(A block of data)
_ _ _ _ _ _ _
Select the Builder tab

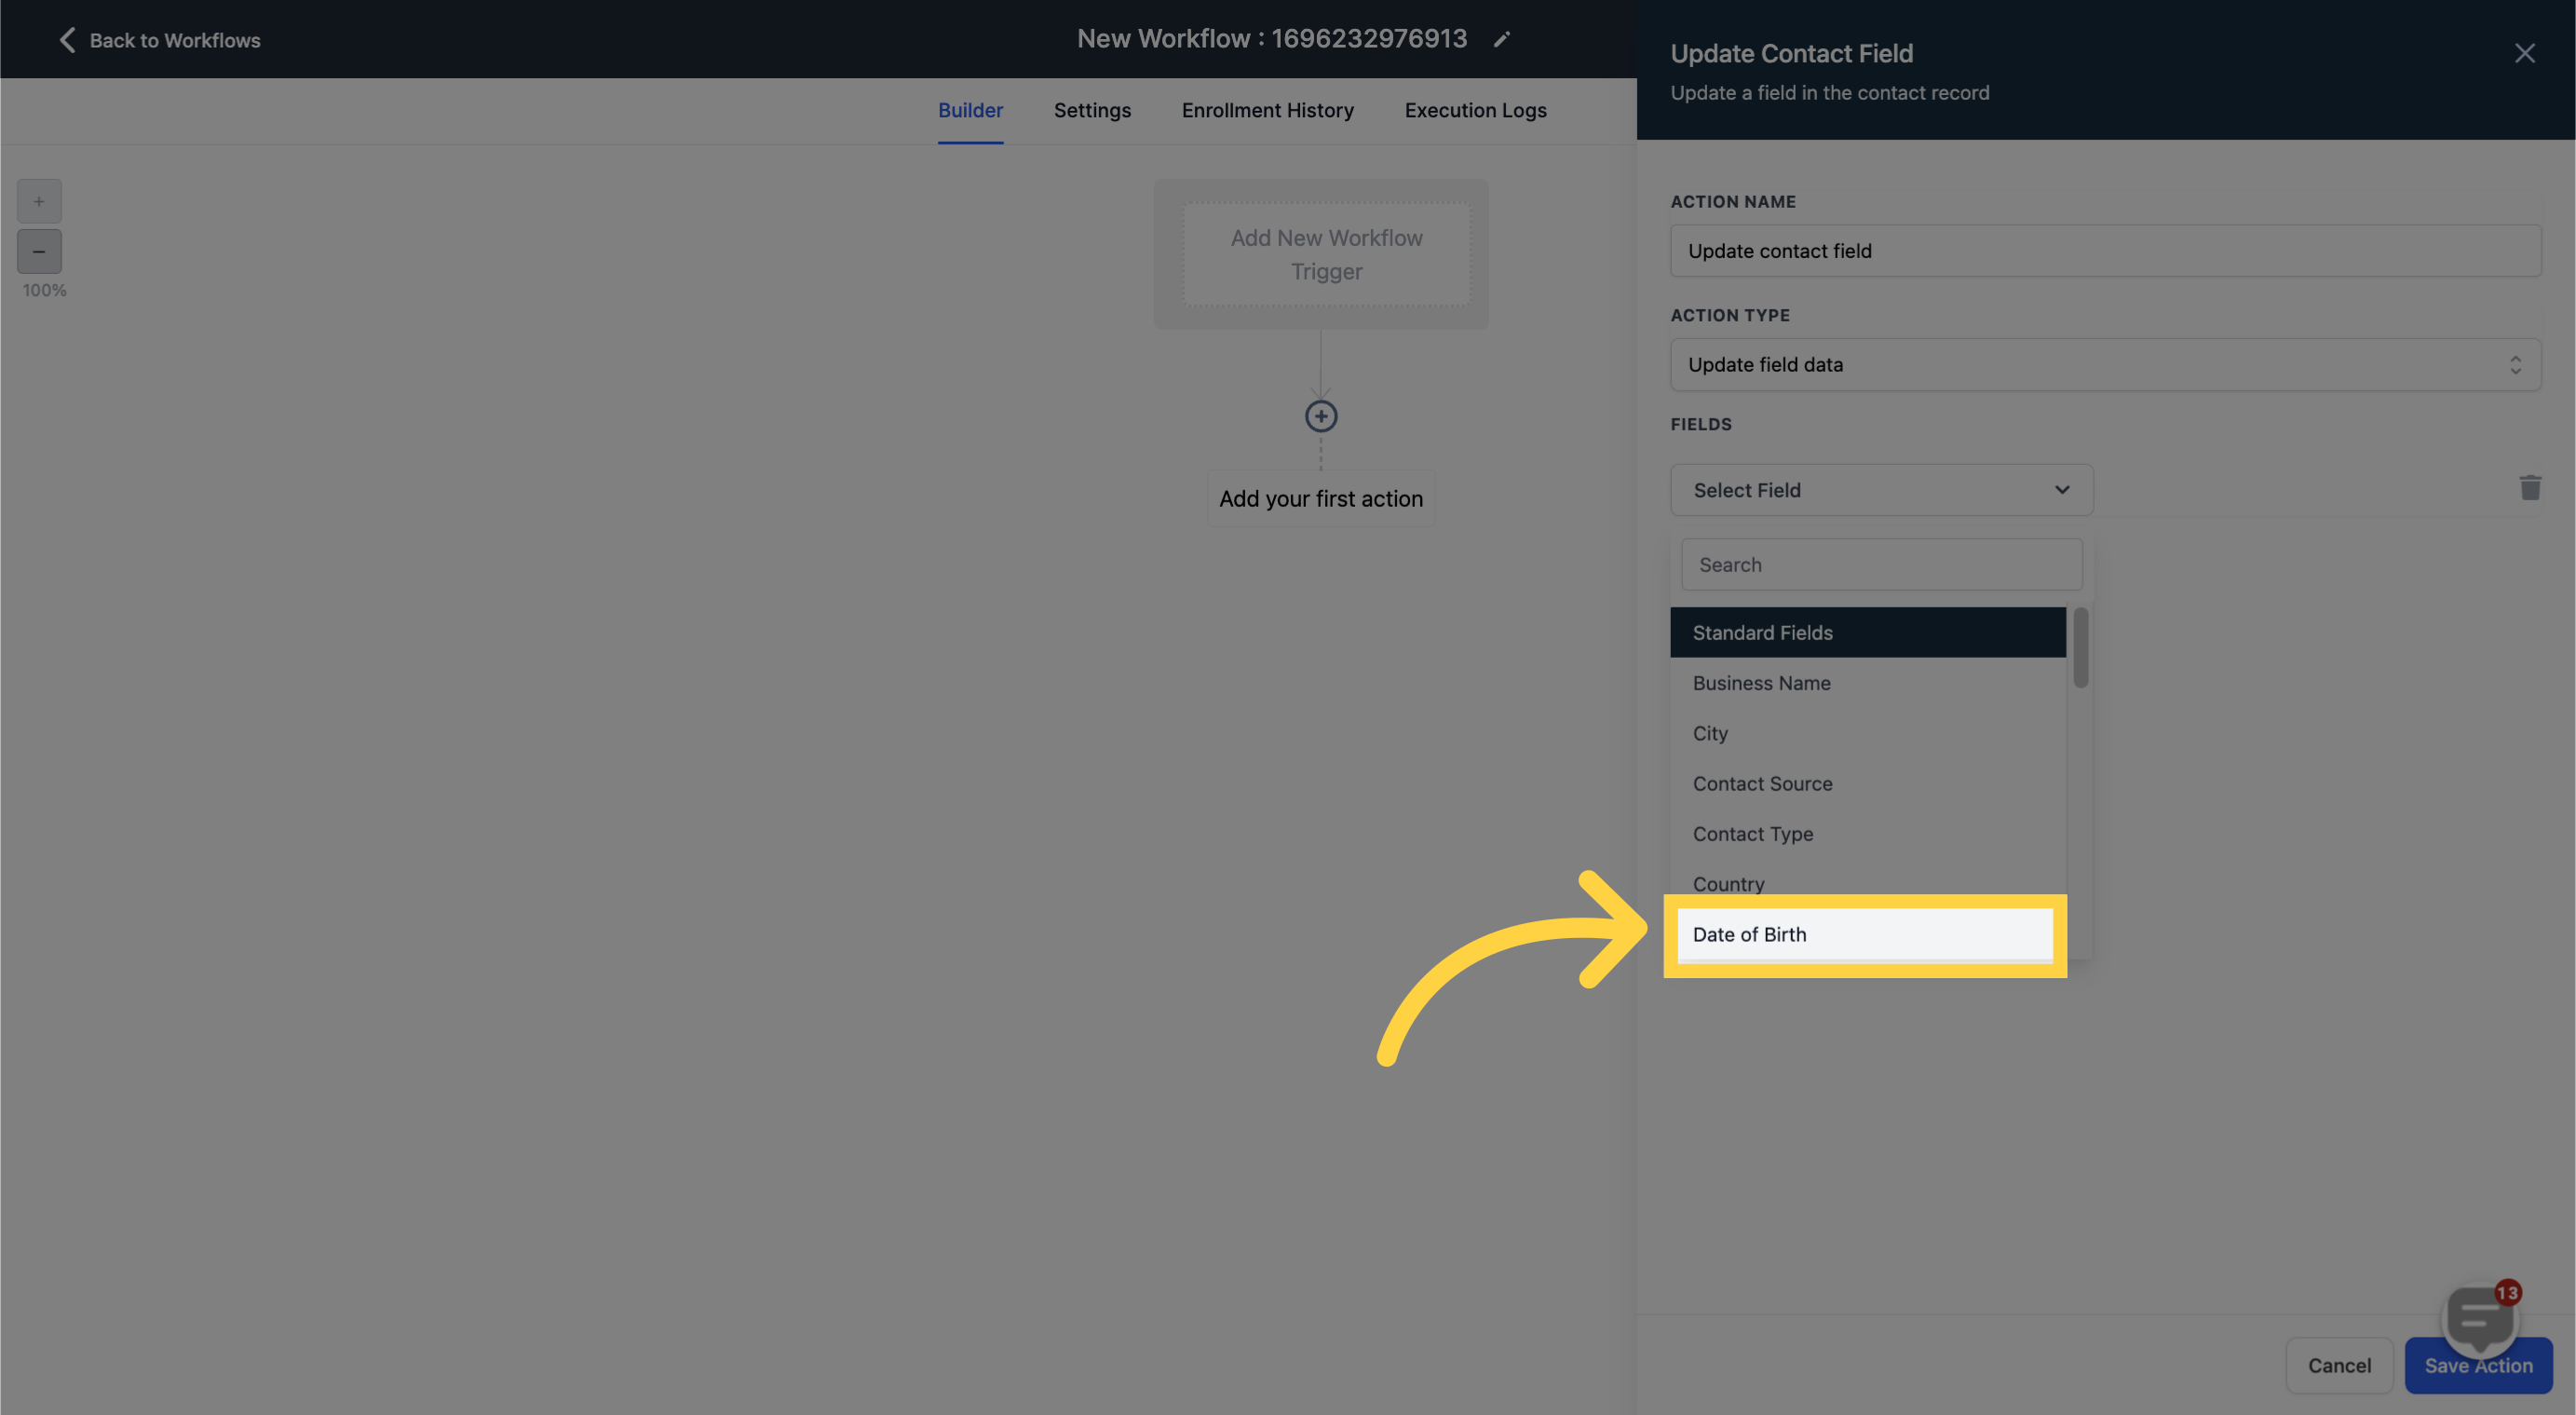[969, 110]
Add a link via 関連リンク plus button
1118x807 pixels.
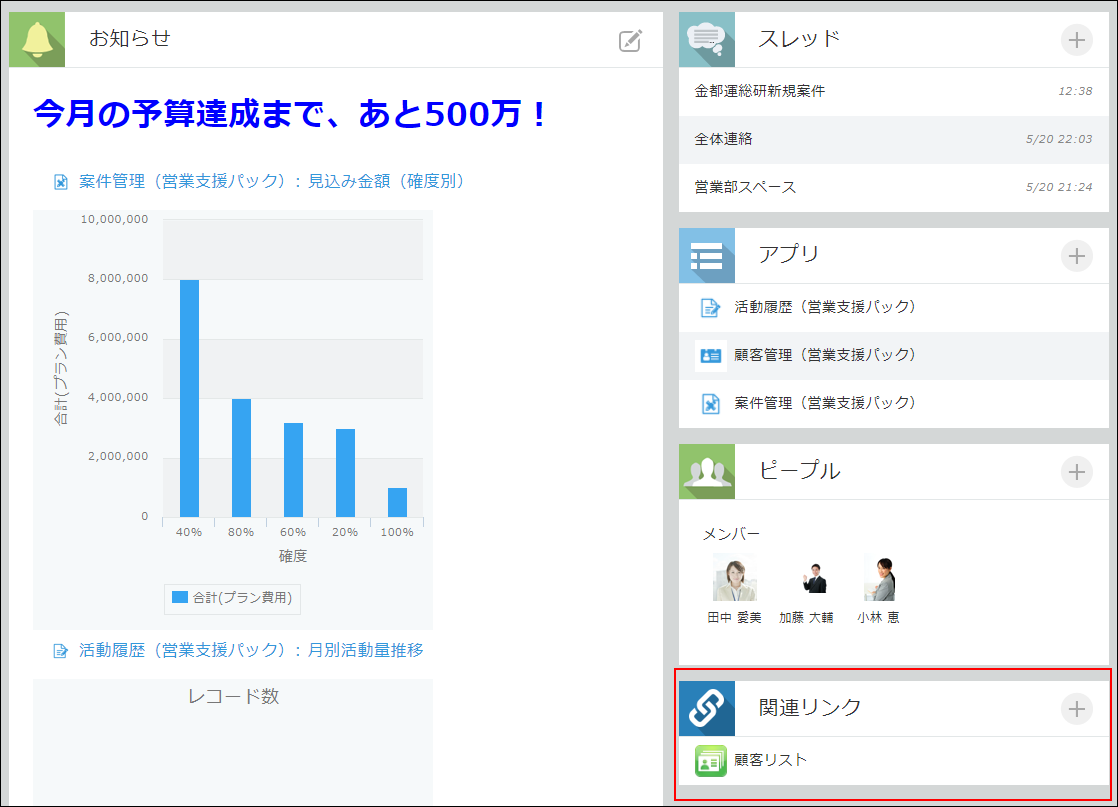point(1077,709)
_ _ _ _ _ _ _
### Instruction
Rescale the coordinates in the answers of every entry above by multiplying each one by 0.7 and rounding to the nearest whole number, with halves rounded up. Reproduce all the lines with the requests unchanged, and omit the pictures.

### The solution
Select the Builder tab

[678, 77]
Add a link via 関連リンク plus button
1118x807 pixels.
point(754,496)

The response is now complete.